◆ Task to complete: All lines from the one containing "The width and height of the screenshot is (605, 407)." through the last line of the listing below are to be copied exactly. Exclude the pictures.
(Beginning of Dataset entries)
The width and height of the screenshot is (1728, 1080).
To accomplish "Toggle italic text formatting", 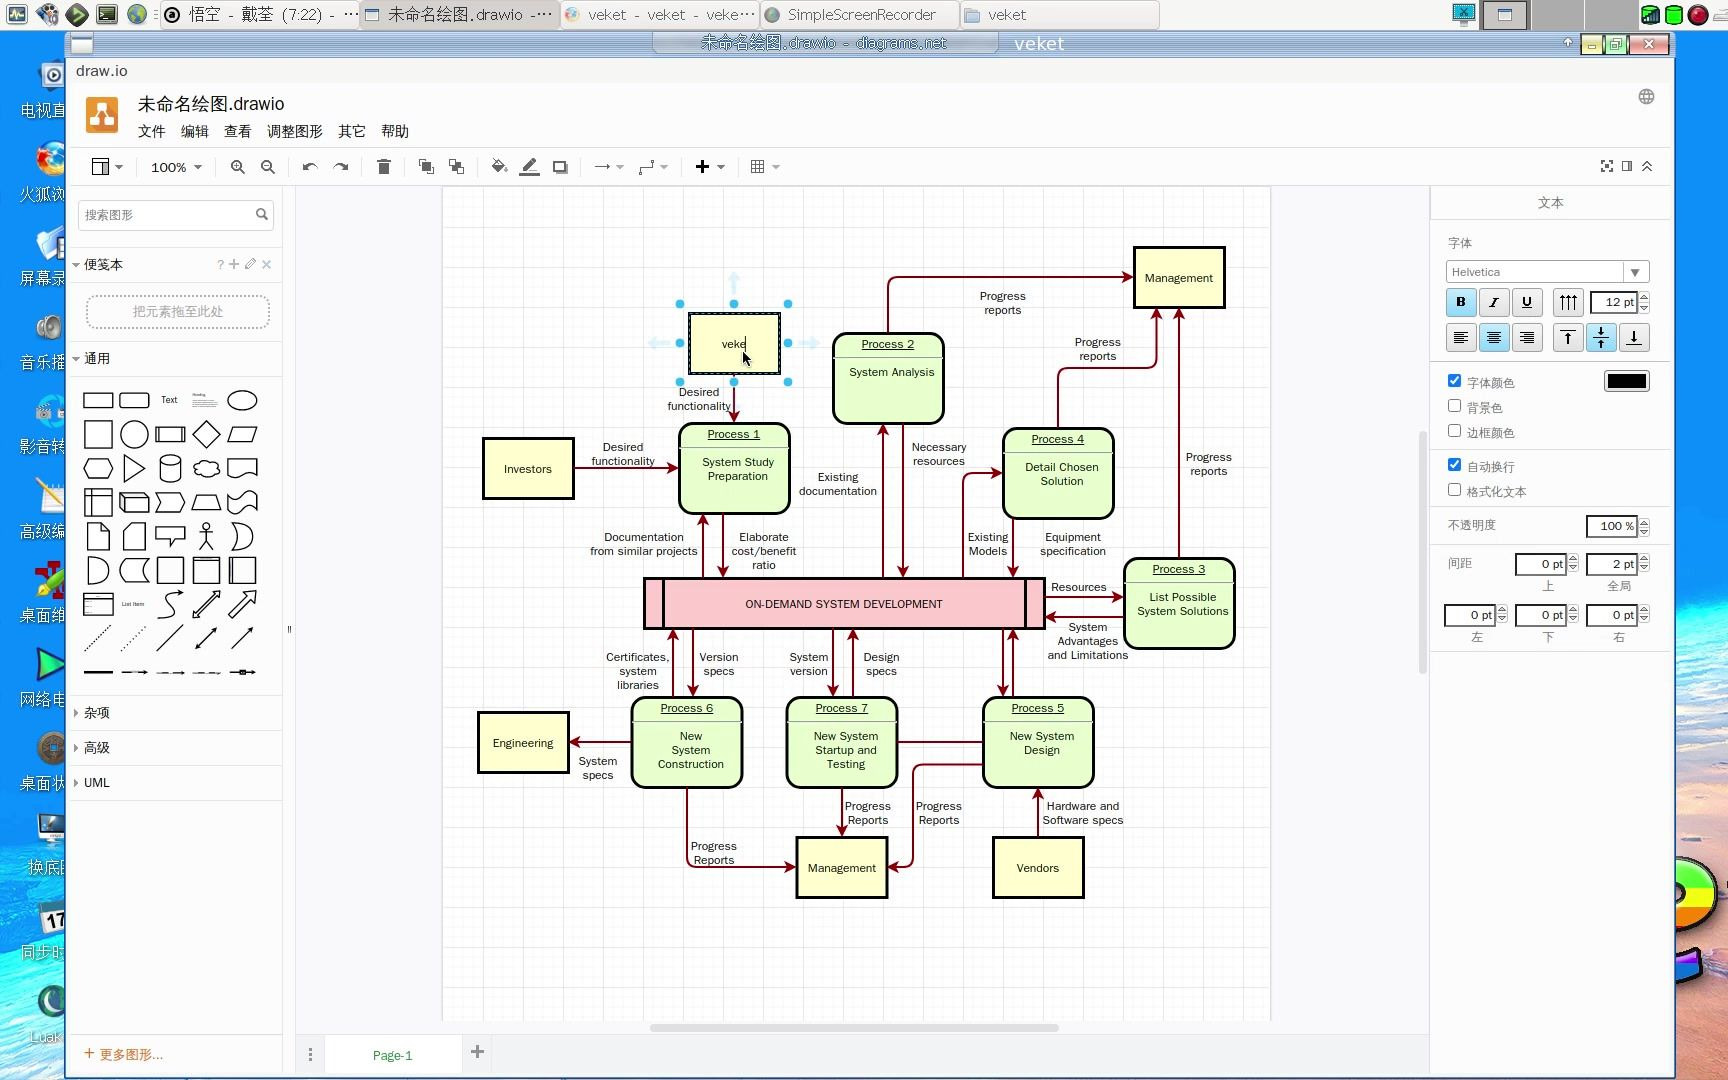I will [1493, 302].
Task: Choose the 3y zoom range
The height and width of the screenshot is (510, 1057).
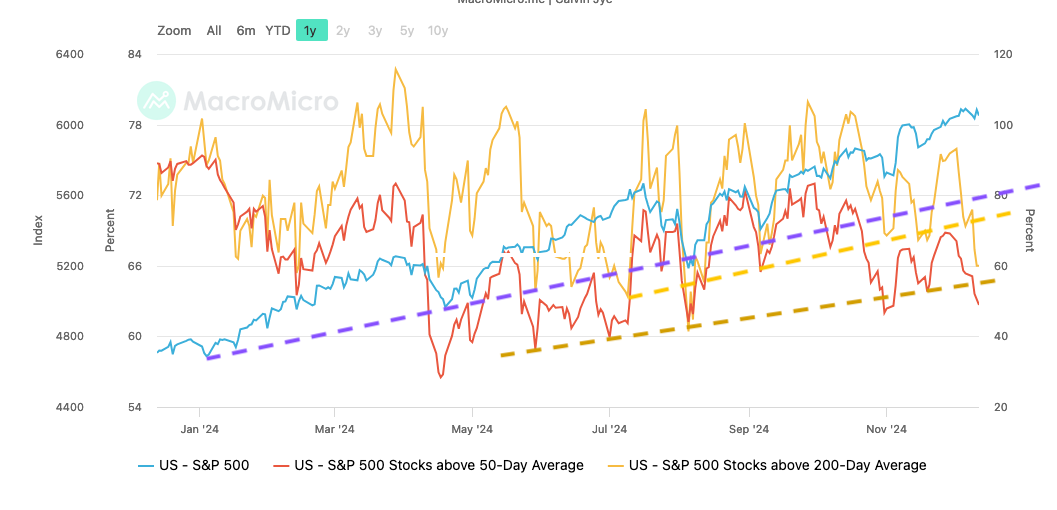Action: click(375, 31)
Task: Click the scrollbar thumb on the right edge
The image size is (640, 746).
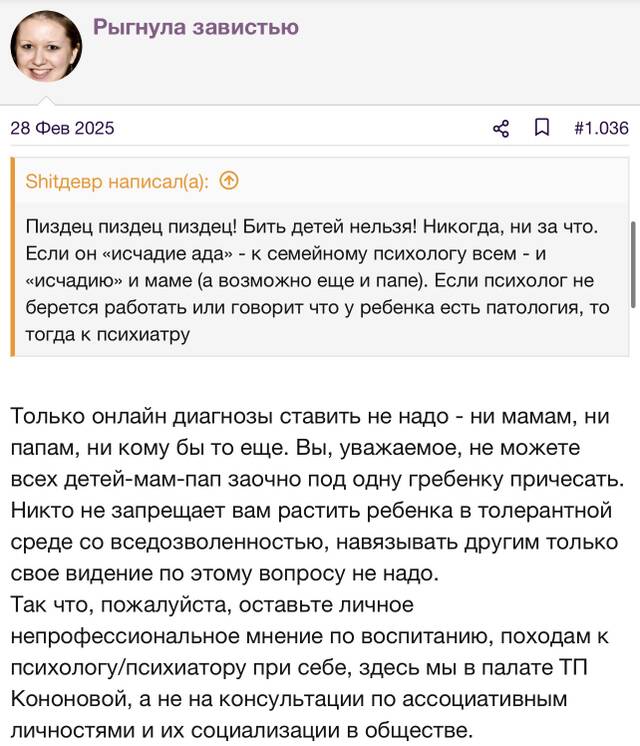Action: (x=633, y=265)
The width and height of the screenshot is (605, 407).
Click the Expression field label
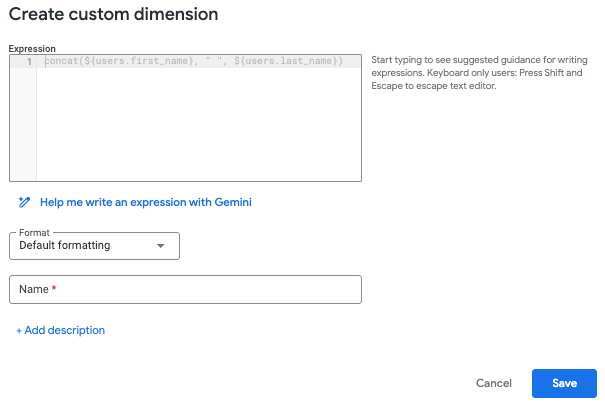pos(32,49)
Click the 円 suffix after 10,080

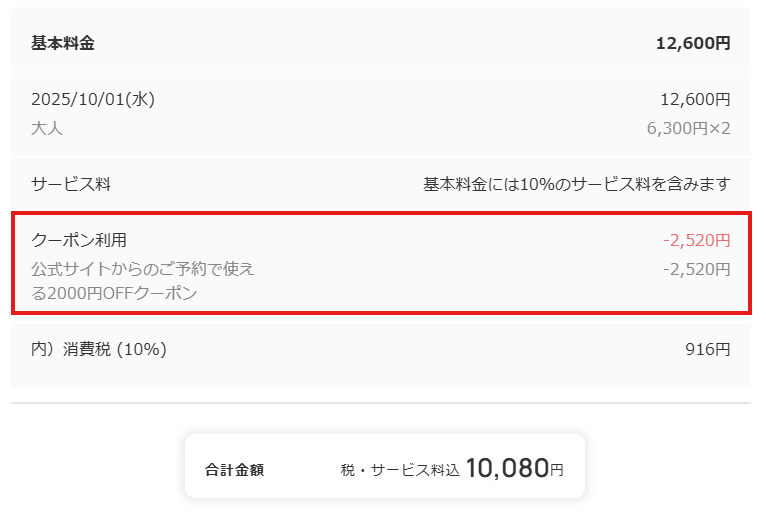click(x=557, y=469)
(End of Dataset entries)
◆ Response for this exercise:
The width and height of the screenshot is (605, 407).
Click the Expression field label
pos(32,49)
Click the 円 suffix after 10,080

click(x=557, y=469)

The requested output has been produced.